Many who deplore the cutthroat, dog-eat-dog treadmill of competition and “growth” in our community-level economic activities (for example, in our individual lifestyles, or running a small business) still implicitly concede this grim path as being normative, as being some law of nature. They may plead for a more laid-back way of life, or a “business model” which seeks to stabilize at a certain size and symmetry, as merely a viable alternative which has a right to co-exist with the corporatism death march. They may represent their ideas as comprising some kind of alternative lifestyle.
But this is the wrong way to look at things, and the wrong way to express these ideas. It complies with the party line of government and corporate media, which would represent, for example, corporatist agriculture as normal, reasonable, in accord with the laws of nature, while something like Polyface farm is represented as a fluke. (Although recently the corporate media has moved from ridiculing it to fighting it, which is a positive step.)
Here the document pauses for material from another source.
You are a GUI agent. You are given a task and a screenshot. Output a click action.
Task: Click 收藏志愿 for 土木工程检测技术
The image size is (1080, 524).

To act naturally and rationally is to act toward a well-contemplated goal in terms of size, symmetry, sustainability. The only normative, normal act is the act in harmony with nature. To the extent that any aspect of human affairs can be called a law of the universe, it’s only this naturalistic imperative. Capitalism, corporatism, power concentration, top-heavy hierarchy, infinite “growth” – these, on the contrary, are insane, irrational, abnormal by any natural or historical measure.
So when we call for rational degree in things, when we laud the vibrant life of human communities, and the human scales and speeds of relocalized human economies, we’re not positing some exotic “alternative” in reaction to a normative baseline of bigness, breathless pace, and infinite, totalitarian goallessness. On the contrary, we’re reasserting the claims of sanity, rationality, sustainability, and nature, against the temporary derangement of the human project on account of a handful of maniacs and criminals.